South Africa's Truth and Reconciliation Commission is usually discussed as a mechanism for producing memory — for bringing suppressed truths into the public record. What gets less attention is the parallel work of managed forgetting: the decisions about what would not be investigated, which perpetrators would not be named, which categories of harm would fall outside the Commission's mandate. These decisions were not incidental to the process. They were constitutive of it.
Every memory regime is also a forgetting regime. The archive that preserves some things necessarily excludes others. The monument that names some victims implies a hierarchy of whose deaths count. The school curriculum that teaches one account of contested events is also choosing not to teach others.
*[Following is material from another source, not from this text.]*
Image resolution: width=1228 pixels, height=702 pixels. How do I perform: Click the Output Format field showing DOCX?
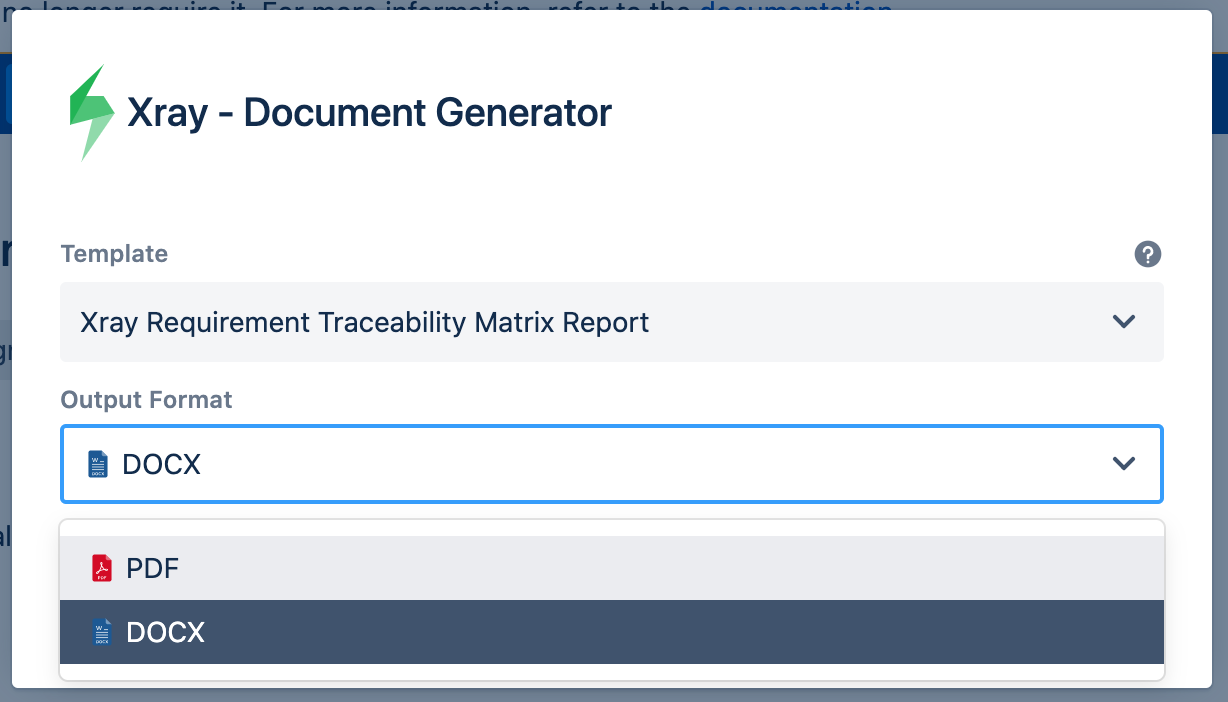[612, 464]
This is not a critique — selection is unavoidable — but it is a description of how historical memory actually works that gets obscured when we talk only about preservation and recovery.
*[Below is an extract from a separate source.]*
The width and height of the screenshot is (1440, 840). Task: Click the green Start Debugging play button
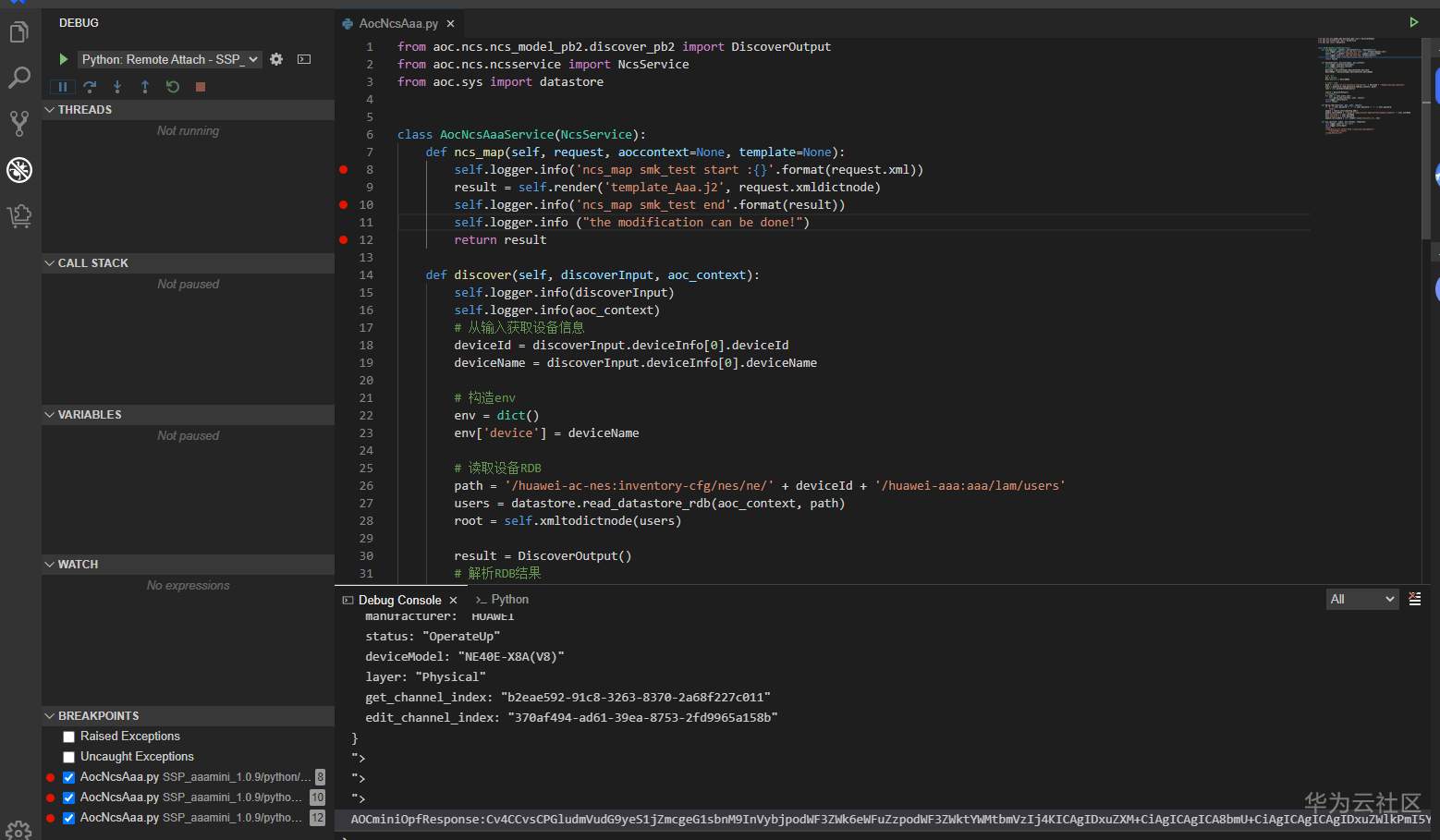click(x=63, y=59)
What makes this relevant now is that the infrastructure of memory — archives, museums, curricula, public commemoration — is increasingly contested terrain. The contestation is sometimes framed as a battle between memory and forgetting, between those who want to preserve difficult truths and those who want to suppress them. That framing is too simple.
The politics of the archive
Archives are not neutral repositories. They are institutions with budgets, governance structures, access policies, and professional cultures that shape what gets preserved, how it gets described, and who can use it. These structures are rarely designed with adversarial intent — but they produce systematic biases that are legible only in retrospect, when the records needed to understand a particular period or community turn out not to exist.
The digital turn has not solved this problem. It has changed its shape. More material is technically preserved, but the metadata and contextualisation that make material findable and interpretable are still produced by institutions with the same structural biases as before. A digitised colonial archive is still a colonial archive.
The policy implication is that investment in memory infrastructure needs to be accompanied by investment in the governance of that infrastructure — who decides what gets preserved, how it gets described, and under what conditions it can be accessed. These questions are rarely asked at the point of funding decisions, which is precisely when they would be most tractable.